In what could solve the commercial problems associated with clean-up of nuclear waste, researchers have successfully tested a material that can extract atoms of rare or dangerous elements such as radon from the air.
Researchers have used an 'organic cage molecule' called CC3 to separate krypton, radon and xenon from air at concentrations of only a few parts per million.
"This material could solve commercial problems associated with the extraction of rare gases or other molecules from very dilute mixtures. The key is to design exactly the right fit between the cavity and the molecule that you want to capture," said professor Andy Cooper from University of Liverpool in Britain.
The CC3, which was developed in Liverpool, is a molecule that is made up of cavities, or cages, into which gas molecules such as xenon and radon fit very precisely.
By a process of adsorption - where molecules or atoms stick onto the surface - the right gas molecules are held in place, while others such as water or nitrogen are released.

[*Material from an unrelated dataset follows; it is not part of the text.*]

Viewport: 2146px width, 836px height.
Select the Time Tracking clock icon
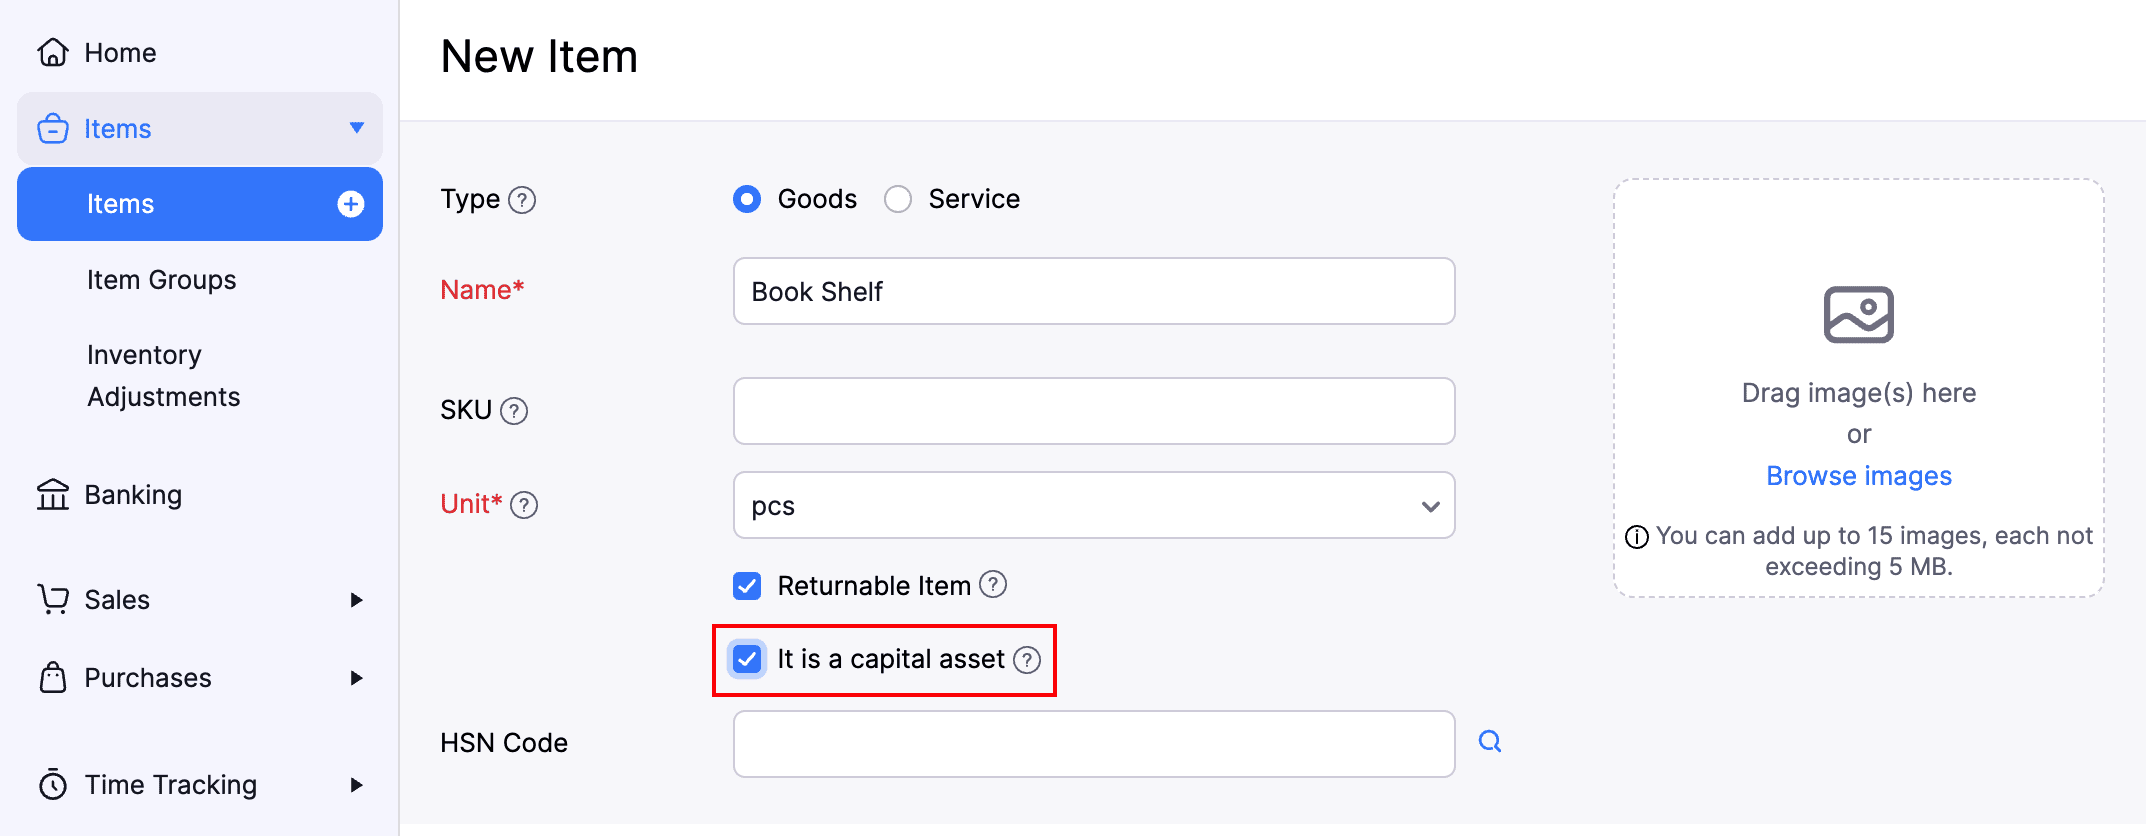(53, 785)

Tests using columns packed with CC3 crystals have produced results far superior than the current best materials and this raises the possibility that CC3 could be used for commercial processes, for example in the clean-up of nuclear waste or in the adsorption and detection of radon gas in homes.

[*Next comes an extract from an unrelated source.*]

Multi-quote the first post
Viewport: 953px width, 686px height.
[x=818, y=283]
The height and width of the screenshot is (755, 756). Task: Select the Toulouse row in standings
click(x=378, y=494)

Gases such as radon, xenon and krypton all occur naturally in the air but in minute quantities - typically less than one part per million. As a result they are expensive to extract for use in industries such as lighting or medicine and, in case of radon, the gas can accumulate in buildings.
Previous methods for extracting these elements have involved cryogenic technology, which is energy intensive and expensive.
The study appeared in the journal Nature Materials.